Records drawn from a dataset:
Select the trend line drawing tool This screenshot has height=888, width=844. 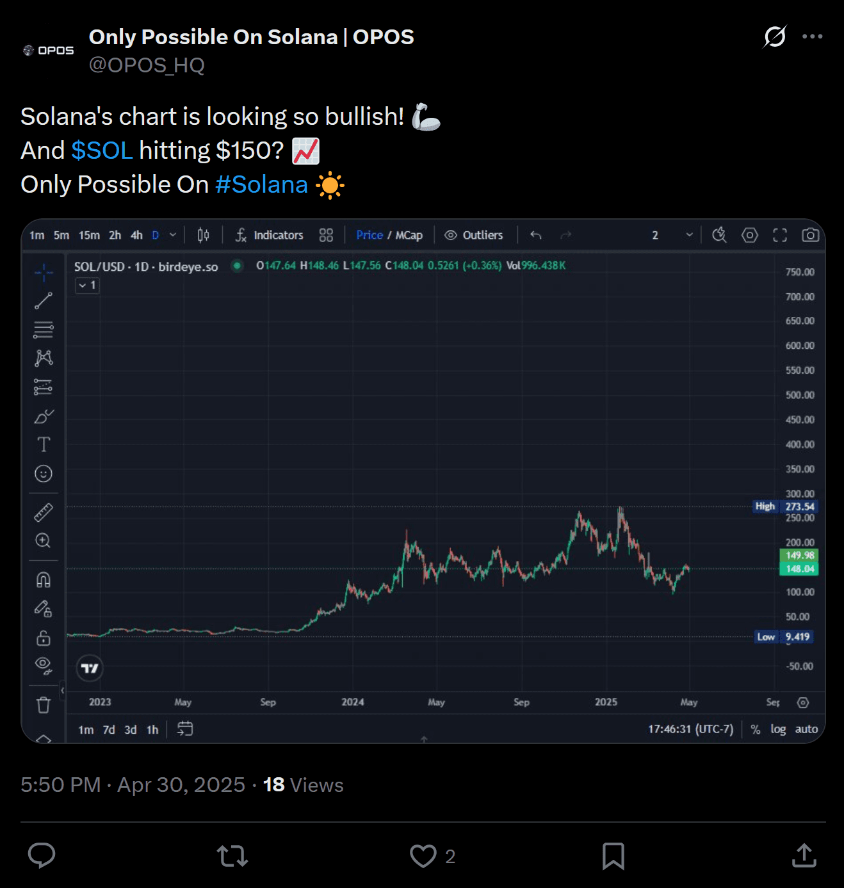click(44, 300)
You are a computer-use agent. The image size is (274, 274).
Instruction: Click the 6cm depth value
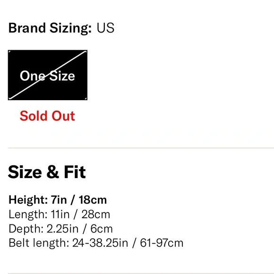[x=102, y=229]
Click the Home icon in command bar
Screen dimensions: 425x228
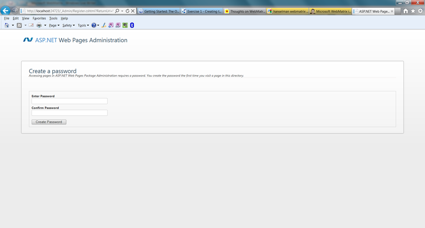[7, 25]
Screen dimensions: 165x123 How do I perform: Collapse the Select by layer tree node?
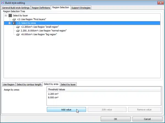[x=6, y=16]
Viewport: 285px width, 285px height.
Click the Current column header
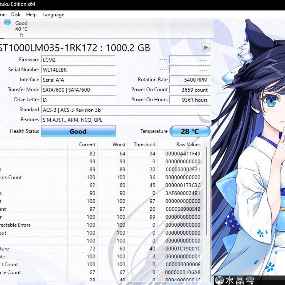point(83,144)
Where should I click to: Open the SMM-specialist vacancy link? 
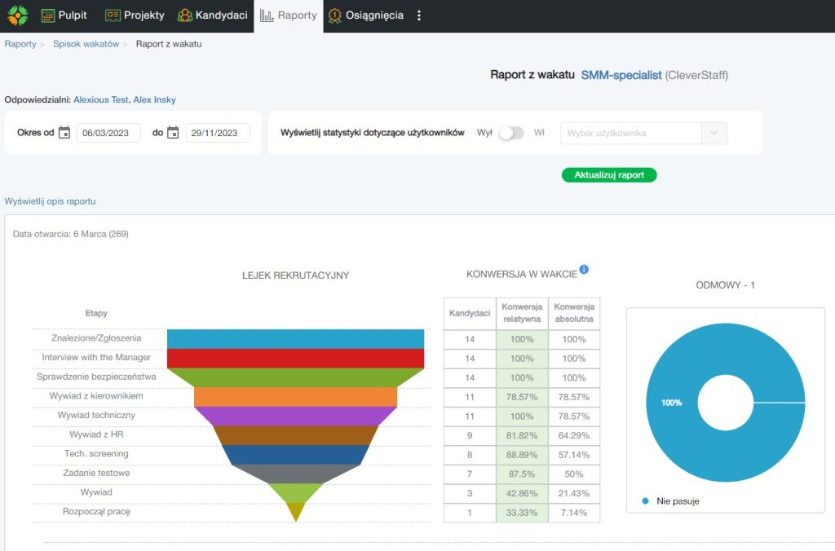621,75
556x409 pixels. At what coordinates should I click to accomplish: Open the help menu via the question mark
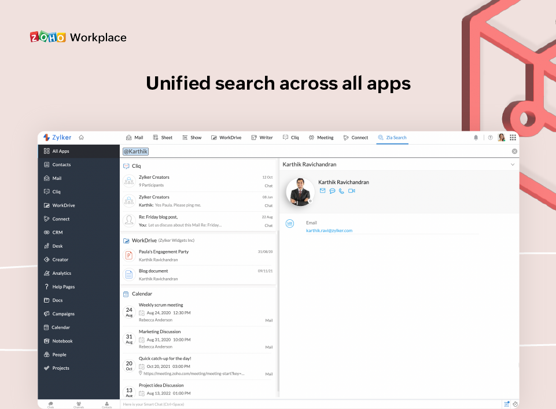[490, 137]
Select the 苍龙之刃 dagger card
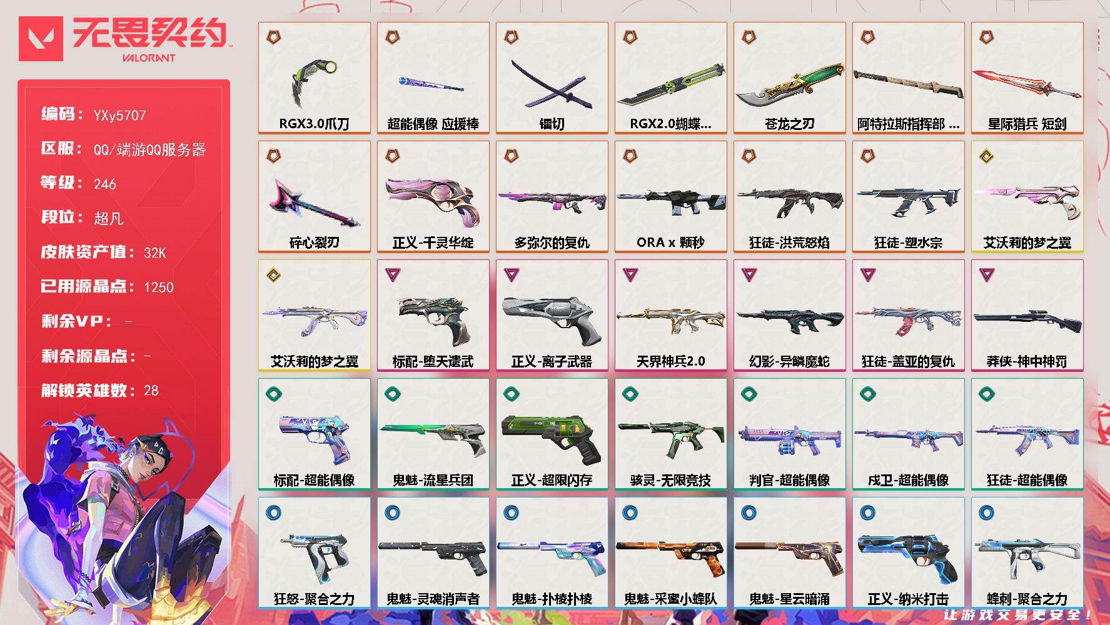Image resolution: width=1110 pixels, height=625 pixels. pos(789,78)
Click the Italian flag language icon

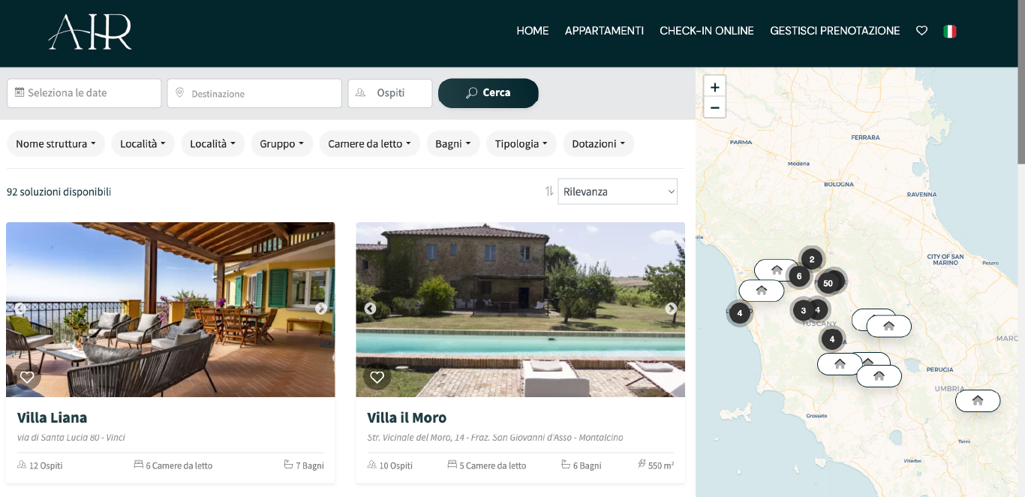(x=950, y=31)
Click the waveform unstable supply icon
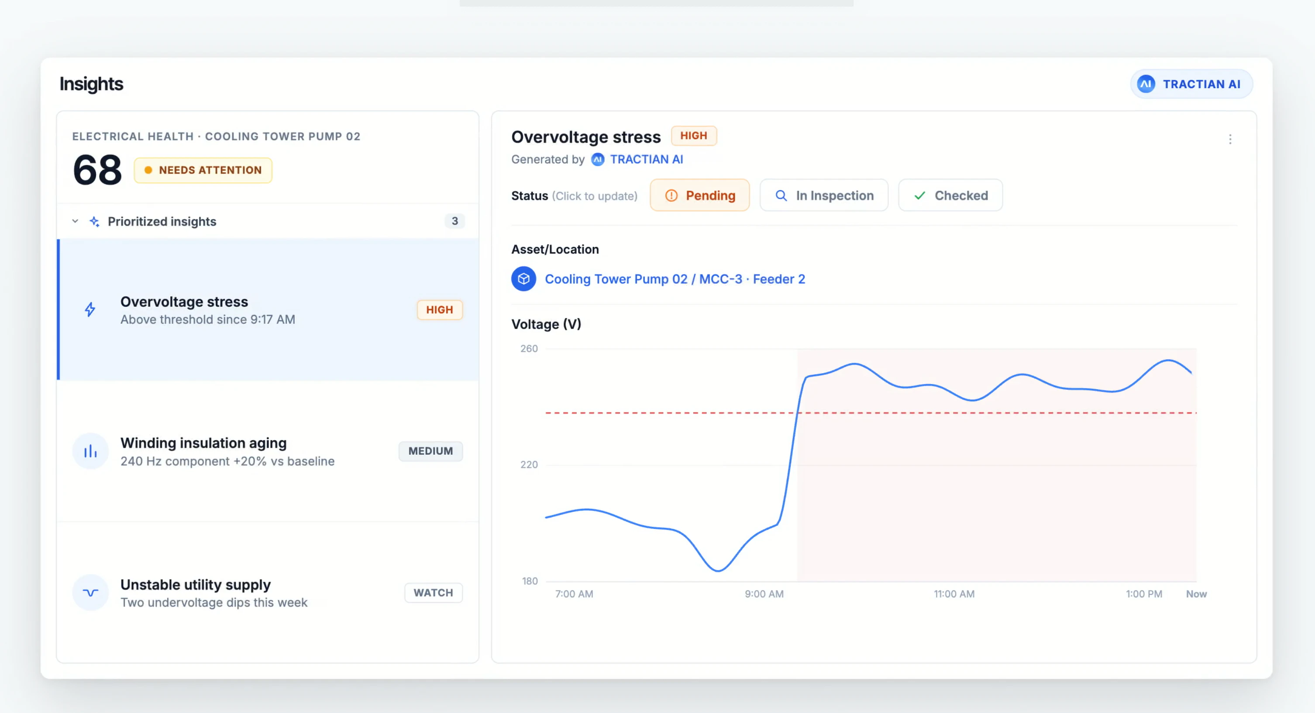The image size is (1315, 713). (x=90, y=593)
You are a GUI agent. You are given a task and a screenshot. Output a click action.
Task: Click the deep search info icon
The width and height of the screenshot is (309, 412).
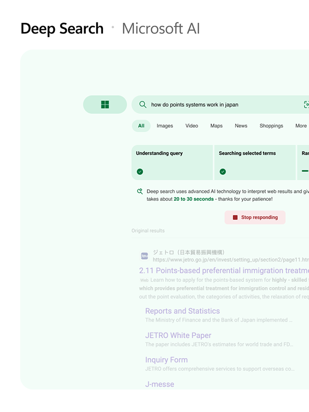click(140, 191)
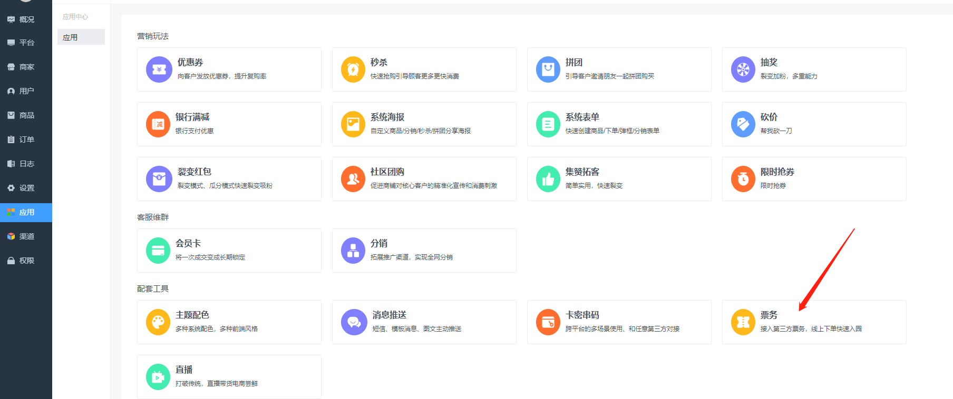Click the blue shopping bag 拼团 icon

click(x=548, y=69)
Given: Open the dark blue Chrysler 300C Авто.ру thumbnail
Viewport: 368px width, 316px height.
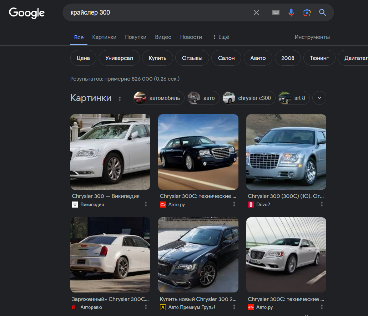Looking at the screenshot, I should (198, 152).
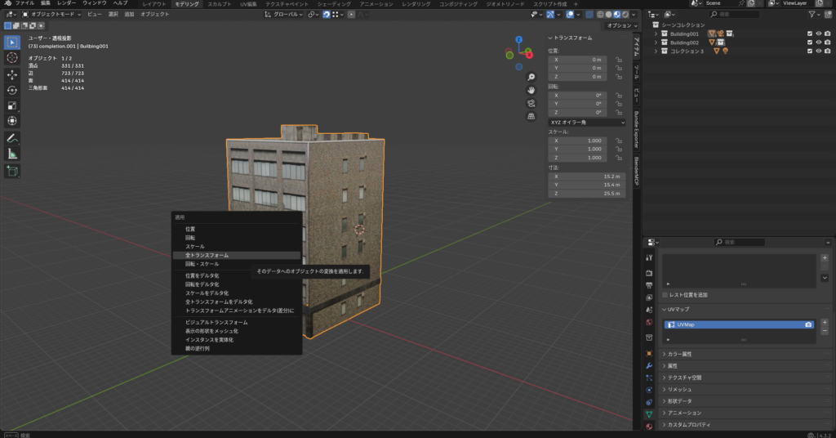This screenshot has height=438, width=836.
Task: Switch to the スカルプト workspace tab
Action: (x=219, y=4)
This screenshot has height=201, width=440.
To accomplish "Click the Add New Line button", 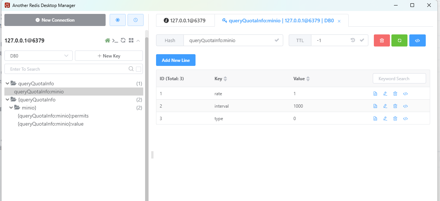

- Instructions for the task: Look above for the line with "Where should I" and the line with "Task: Click the deep search info icon", then copy exactly the lines from the first through the second, both kept, with no pictures.

- Result:
Where should I click to: Open the SMM-specialist vacancy link? 
621,75
556x409 pixels. At what coordinates should I click to accomplish: Open the help menu via the question mark
[490, 137]
Select the 苍龙之刃 dagger card
Image resolution: width=1110 pixels, height=625 pixels. pos(789,78)
Click the Italian flag language icon

(x=950, y=31)
Click the waveform unstable supply icon
The image size is (1315, 713). (x=90, y=593)
You are a GUI agent. You are given a task and a screenshot. Output a click action.
Task: Click the deep search info icon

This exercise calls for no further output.